__TASK DESCRIPTION__. Express each line of the records below as one string in a JSON list, omitting blank lines.

__LISTED ENTRIES__.
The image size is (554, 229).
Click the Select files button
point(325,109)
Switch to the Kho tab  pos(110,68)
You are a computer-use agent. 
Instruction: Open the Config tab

__RESPONSE TO THIS TASK__.
[
  "The image size is (554, 229).",
  "Click the Select files button",
  "point(325,109)",
  "Switch to the Kho tab  pos(110,68)",
  "You are a computer-use agent. ",
  "Instruction: Open the Config tab"
]